Being the seventh most populous country, with a large proportion of young people, and one of the biggest economies in emerging Asia, Pakistan holds immense potential due to its human capital, natural resources and geopolitical location. The country is identified as one of the rapidly emerging markets, which is further reaffirmed by the fact that Pakistan has the 27th largest purchasing power parity in the world. It is also the 15th largest trader of goods and seventh largest trader of services.
The Ministry of Finance in Pakistan conducts an annual economic survey, and according to the survey for the year 2012 – 2013, the ‘manufacturing sector accounts for 13.2% of Gross Domestic Product (GDP) and 13.8% of the total employed labour force. Large Scale Manufacturing (LSM), at 10.6% of GDP, dominates the overall sector, accounting for 81% of the sectoral share.’ The manufacturing industry is considered to be the backbone of economic prosperity for any country and, therefore, growth of the sector itself is very important.
Pakistan’s cement industry – yesterday
With the industry facing its own share of ups and downs, the history of the cement sector in Pakistan has been an eventful one. The industry, which started with only four plants and a production capacity of 0.5 million t, now boasts 24 integrated facilities and an installed production capacity of 44.64 million t.
During the 1950s, five cement plants were set up with a combined capacity of 2.8 million t. This number soared to 14 operational plants by the end of 1969. However, setbacks such as the nationalisation of state-owned plants, to form the State Cement Corporation of Pakistan following the Economic Reforms Era in 1972, hampered growth.
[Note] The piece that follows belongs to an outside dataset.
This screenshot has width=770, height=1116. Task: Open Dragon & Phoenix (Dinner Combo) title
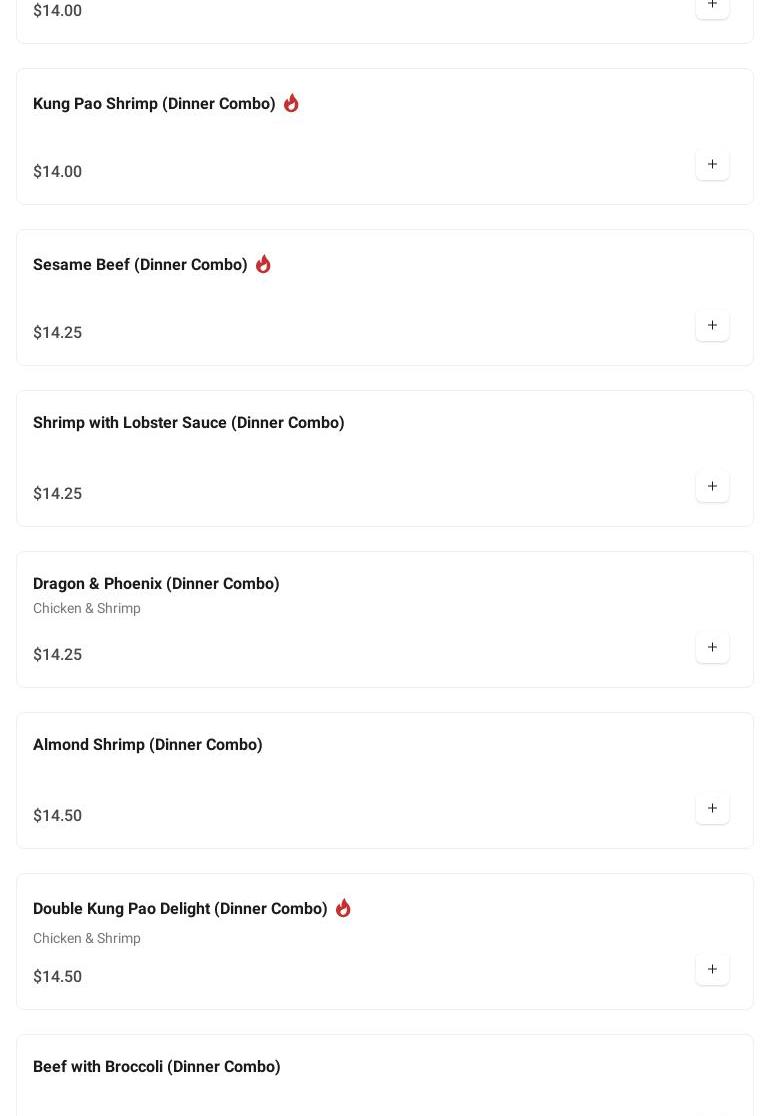pyautogui.click(x=156, y=584)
Nevertheless, policy changes in the late 1980s and ever increasing demand for housing encouraged the private sector to step forward. Seven more plants were set up with a combined capacity of 2.54 million t. The public sector also invested in four new cement grinding units, thereby increasing the total production capacity. However, it was not until the year 2000 that the country’s cement industry began to experience rapid expansion, with production capacity increasing from 16 million t to over 44 million t today.
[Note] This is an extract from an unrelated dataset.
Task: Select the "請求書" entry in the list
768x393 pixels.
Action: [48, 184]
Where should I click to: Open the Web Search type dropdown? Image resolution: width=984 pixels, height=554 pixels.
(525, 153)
Pakistan’s cement industry – today
At present, the cement industry directly and indirectly employs over 150 000 people and supports a host of subsectors, including the construction, shipping, packaging and logistic industries. The industry contributes handsomely to the national exchequer in the form of duties and taxes, and is bringing in foreign reserves through exports.
In the first nine months of FY14, the cement sector exported 6.017 million t of cement and clinker. The domestic cement market is divided into two large clusters, namely the North and the South regions, which absorb a large portion of local production. The remaining portion is exported to countries such as Afghanistan, South Africa, Iraq, India, Sri Lanka, Tanzania, Djibouti, Mozambique, Sudan and Kenya, among many others.
Read Part Two of this article here.
Written by Noman Hasan, Lucky Cement Limited. This is an abridged version of the full article, which appeared in the October 2014 issue of World Cement. Subscribers can view the full article by logging in.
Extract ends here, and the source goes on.